Convert the entries in the part that opens with the line containing "zero [845, 341]" and closes with the line containing "told (657, 102)" into a two-column CSV with the header row input,output and one row per entry. Enclose each field in double quotes and replace any line breaks inside a field with spaces.

___ RECORDS ___

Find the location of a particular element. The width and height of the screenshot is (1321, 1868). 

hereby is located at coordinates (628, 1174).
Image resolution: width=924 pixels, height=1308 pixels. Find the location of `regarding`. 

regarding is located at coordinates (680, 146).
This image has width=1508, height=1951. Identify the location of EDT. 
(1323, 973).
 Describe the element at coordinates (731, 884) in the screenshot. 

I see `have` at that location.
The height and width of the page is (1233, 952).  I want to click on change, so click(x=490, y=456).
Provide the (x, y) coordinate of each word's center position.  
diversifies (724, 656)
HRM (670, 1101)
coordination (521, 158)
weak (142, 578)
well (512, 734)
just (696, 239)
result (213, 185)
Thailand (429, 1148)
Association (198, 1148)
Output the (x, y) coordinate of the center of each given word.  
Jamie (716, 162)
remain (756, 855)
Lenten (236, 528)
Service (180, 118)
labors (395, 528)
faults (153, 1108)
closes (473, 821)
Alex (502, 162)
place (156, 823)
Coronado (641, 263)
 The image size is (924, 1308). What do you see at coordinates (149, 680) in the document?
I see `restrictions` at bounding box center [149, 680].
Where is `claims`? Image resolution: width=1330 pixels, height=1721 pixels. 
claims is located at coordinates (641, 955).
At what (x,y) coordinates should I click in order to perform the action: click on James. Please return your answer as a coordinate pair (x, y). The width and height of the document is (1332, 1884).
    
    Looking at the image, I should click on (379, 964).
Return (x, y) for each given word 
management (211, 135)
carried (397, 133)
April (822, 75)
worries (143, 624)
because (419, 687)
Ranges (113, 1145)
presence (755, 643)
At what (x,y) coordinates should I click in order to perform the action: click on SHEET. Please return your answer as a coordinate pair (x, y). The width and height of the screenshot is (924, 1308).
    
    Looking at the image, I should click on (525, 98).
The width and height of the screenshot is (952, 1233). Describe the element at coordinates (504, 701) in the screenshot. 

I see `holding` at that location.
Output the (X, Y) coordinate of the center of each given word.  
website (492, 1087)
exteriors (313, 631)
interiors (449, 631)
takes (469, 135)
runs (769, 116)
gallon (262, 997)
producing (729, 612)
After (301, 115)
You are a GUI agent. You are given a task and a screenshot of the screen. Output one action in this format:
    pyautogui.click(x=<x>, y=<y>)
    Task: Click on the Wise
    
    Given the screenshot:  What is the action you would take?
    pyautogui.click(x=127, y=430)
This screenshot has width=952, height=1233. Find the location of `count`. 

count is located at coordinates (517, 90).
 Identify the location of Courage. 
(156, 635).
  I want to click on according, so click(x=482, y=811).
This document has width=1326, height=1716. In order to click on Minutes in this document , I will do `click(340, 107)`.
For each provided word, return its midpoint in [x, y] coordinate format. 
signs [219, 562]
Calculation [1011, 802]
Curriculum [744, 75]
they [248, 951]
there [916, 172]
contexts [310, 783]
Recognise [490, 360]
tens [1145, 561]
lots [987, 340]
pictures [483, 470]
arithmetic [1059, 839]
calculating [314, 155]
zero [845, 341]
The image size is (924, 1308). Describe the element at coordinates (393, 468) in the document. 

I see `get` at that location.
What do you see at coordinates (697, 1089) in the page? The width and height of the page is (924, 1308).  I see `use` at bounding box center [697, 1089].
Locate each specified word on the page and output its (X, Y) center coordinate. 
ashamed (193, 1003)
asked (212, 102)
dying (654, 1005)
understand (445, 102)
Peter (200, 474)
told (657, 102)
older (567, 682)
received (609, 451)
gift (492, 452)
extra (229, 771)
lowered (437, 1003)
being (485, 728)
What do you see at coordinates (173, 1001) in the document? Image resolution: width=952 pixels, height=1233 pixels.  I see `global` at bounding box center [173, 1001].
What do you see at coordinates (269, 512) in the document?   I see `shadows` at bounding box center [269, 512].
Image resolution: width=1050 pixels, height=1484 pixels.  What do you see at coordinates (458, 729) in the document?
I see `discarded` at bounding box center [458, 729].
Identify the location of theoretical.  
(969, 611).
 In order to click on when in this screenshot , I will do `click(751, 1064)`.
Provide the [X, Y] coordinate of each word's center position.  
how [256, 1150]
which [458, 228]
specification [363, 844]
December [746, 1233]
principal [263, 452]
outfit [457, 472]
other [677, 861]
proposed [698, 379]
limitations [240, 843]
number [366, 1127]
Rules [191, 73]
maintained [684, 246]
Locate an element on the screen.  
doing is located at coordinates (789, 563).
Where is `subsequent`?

___

* _TASK OUTPUT_
input,output
"zero","[845, 341]"
"The image size is (924, 1308). Describe the element at coordinates (393, 468) in the document.","I see `get` at that location."
"What do you see at coordinates (697, 1089) in the page? The width and height of the page is (924, 1308).","I see `use` at bounding box center [697, 1089]."
"Locate each specified word on the page and output its (X, Y) center coordinate. ashamed","(193, 1003)"
"asked","(212, 102)"
"dying","(654, 1005)"
"understand","(445, 102)"
"Peter","(200, 474)"
"told","(657, 102)"